From 5d5ff8240852c484c43580f017a831bbf306fb0d Mon Sep 17 00:00:00 2001
From: Andrew Kryczka <ajkr@users.noreply.github.com>
Date: Mon, 17 Aug 2020 18:19:45 -0700
Subject: [PATCH] Disable `recycle_log_file_num` with
 `kTolerateCorruptedTailRecords` (#7271)

Summary:
The two features are naturally incompatible. WAL recycling expects the recovery to succeed upon encountering a corrupt record at the point where new data ends and recycled data remains at the tail. However, `WALRecoveryMode::kTolerateCorruptedTailRecords` must fail upon encountering any such corrupt record, as it cannot differentiate between this and a real corruption, which would cause committed updates to be truncated.

Pull Request resolved: https://github.com/facebook/rocksdb/pull/7271

Reviewed By: riversand963

Differential Revision: D23169923

Pulled By: ajkr

fbshipit-source-id: 2cf8a3bcd2c9a0ecb0055a84725047a10fd4db50
---
 HISTORY.md                 |  1 +
 db/db_impl/db_impl_open.cc | 20 +++++++++++++++-----
 db/db_wal_test.cc          | 10 ++++++++--
 3 files changed, 24 insertions(+), 7 deletions(-)

diff --git a/HISTORY.md b/HISTORY.md
index f9d10e831e..2acc39a7af 100644
--- a/HISTORY.md
+++ b/HISTORY.md
@@ -3,6 +3,7 @@
 ### Bug fixes
 * Fix a performance regression introduced in 6.4 that makes a upper bound check for every Next() even if keys are within a data block that is within the upper bound.
 * Fix a possible corruption to the LSM state (overlapping files within a level) when a `CompactRange()` for refitting levels (`CompactRangeOptions::change_level == true`) and another manual compaction are executed in parallel.
+* Sanitize `recycle_log_file_num` to zero when the user attempts to enable it in combination with `WALRecoveryMode::kTolerateCorruptedTailRecords`. Previously the two features were allowed together, which compromised the user's configured crash-recovery guarantees.
 * Fix a bug where a level refitting in CompactRange() might race with an automatic compaction that puts the data to the target level of the refitting.
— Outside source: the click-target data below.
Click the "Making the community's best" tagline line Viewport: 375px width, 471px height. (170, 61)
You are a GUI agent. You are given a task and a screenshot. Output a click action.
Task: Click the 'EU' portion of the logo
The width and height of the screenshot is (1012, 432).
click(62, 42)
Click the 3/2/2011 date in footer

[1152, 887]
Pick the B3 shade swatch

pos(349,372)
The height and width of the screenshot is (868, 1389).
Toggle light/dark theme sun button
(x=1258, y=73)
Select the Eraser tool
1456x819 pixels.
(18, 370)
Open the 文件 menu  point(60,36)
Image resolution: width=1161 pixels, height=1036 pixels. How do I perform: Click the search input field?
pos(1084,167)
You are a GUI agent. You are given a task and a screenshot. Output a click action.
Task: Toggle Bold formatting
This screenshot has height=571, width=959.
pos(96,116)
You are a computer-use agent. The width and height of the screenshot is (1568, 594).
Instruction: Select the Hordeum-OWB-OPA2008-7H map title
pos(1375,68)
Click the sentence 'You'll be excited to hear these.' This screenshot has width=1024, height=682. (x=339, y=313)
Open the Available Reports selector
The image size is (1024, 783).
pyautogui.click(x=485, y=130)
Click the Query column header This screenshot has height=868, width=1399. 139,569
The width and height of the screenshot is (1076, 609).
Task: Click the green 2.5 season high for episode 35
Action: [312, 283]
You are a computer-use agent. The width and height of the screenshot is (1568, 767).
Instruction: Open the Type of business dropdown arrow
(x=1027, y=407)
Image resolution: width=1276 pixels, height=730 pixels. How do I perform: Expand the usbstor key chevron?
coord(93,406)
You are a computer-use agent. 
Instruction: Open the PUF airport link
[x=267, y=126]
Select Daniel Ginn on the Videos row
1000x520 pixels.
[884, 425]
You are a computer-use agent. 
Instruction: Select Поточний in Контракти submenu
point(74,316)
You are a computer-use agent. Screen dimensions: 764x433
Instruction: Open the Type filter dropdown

The bug has been there for years.
 
 ### New Features
diff --git a/db/db_impl/db_impl_open.cc b/db/db_impl/db_impl_open.cc
index 97618fac39..8514bb1c45 100644
--- a/db/db_impl/db_impl_open.cc
+++ b/db/db_impl/db_impl_open.cc
@@ -90,12 +90,22 @@ DBOptions SanitizeOptions(const std::string& dbname, const DBOptions& src) {
   }
 
   if (result.recycle_log_file_num &&
-      (result.wal_recovery_mode == WALRecoveryMode::kPointInTimeRecovery ||
+      (result.wal_recovery_mode ==
+           WALRecoveryMode::kTolerateCorruptedTailRecords ||
+       result.wal_recovery_mode == WALRecoveryMode::kPointInTimeRecovery ||
        result.wal_recovery_mode == WALRecoveryMode::kAbsoluteConsistency)) {
-    // kPointInTimeRecovery is inconsistent with recycle log file feature since
-    // we define the "end" of the log as the first corrupt record we encounter.
-    // kAbsoluteConsistency doesn't make sense because even a clean
-    // shutdown leaves old junk at the end of the log file.
+    // - kTolerateCorruptedTailRecords is inconsistent with recycle log file
+    //   feature. WAL recycling expects recovery success upon encountering a
+    //   corrupt record at the point where new data ends and recycled data
+    //   remains at the tail. However, `kTolerateCorruptedTailRecords` must fail
+    //   upon encountering any such corrupt record, as it cannot differentiate
+    //   between this and a real corruption, which would cause committed updates
+    //   to be truncated -- a violation of the recovery guarantee.
+    // - kPointInTimeRecovery and kAbsoluteConsistency are incompatible with
+    //   recycle log file feature temporarily due to a bug found introducing a
+    //   hole in the recovered data
+    //   (https://github.com/facebook/rocksdb/pull/7252#issuecomment-673766236).
+    //   Besides this bug, we believe the features are fundamentally compatible.
     result.recycle_log_file_num = 0;
   }
 
diff --git a/db/db_wal_test.cc b/db/db_wal_test.cc
index b2f8eacc83..c133d3b7a1 100644
--- a/db/db_wal_test.cc
+++ b/db/db_wal_test.cc
@@ -528,7 +528,10 @@ TEST_F(DBWALTest, PreallocateBlock) {
 #endif  // !(defined NDEBUG) || !defined(OS_WIN)
 
 #ifndef ROCKSDB_LITE
-TEST_F(DBWALTest, FullPurgePreservesRecycledLog) {
+TEST_F(DBWALTest, DISABLED_FullPurgePreservesRecycledLog) {
+  // TODO(ajkr): Disabled until WAL recycling is fixed for
+  // `kPointInTimeRecovery`.
+
   // For github issue #1303
   for (int i = 0; i < 2; ++i) {
     Options options = CurrentOptions();
@@ -564,7 +567,10 @@ TEST_F(DBWALTest, FullPurgePreservesRecycledLog) {
   }
 }
 
-TEST_F(DBWALTest, FullPurgePreservesLogPendingReuse) {
+TEST_F(DBWALTest, DISABLED_FullPurgePreservesLogPendingReuse) {
+  // TODO(ajkr): Disabled until WAL recycling is fixed for
+  // `kPointInTimeRecovery`.
+
   // Ensures full purge cannot delete a WAL while it's in the process of being
   // recycled. In particular, we force the full purge after a file has been
   // chosen for reuse, but before it has been renamed.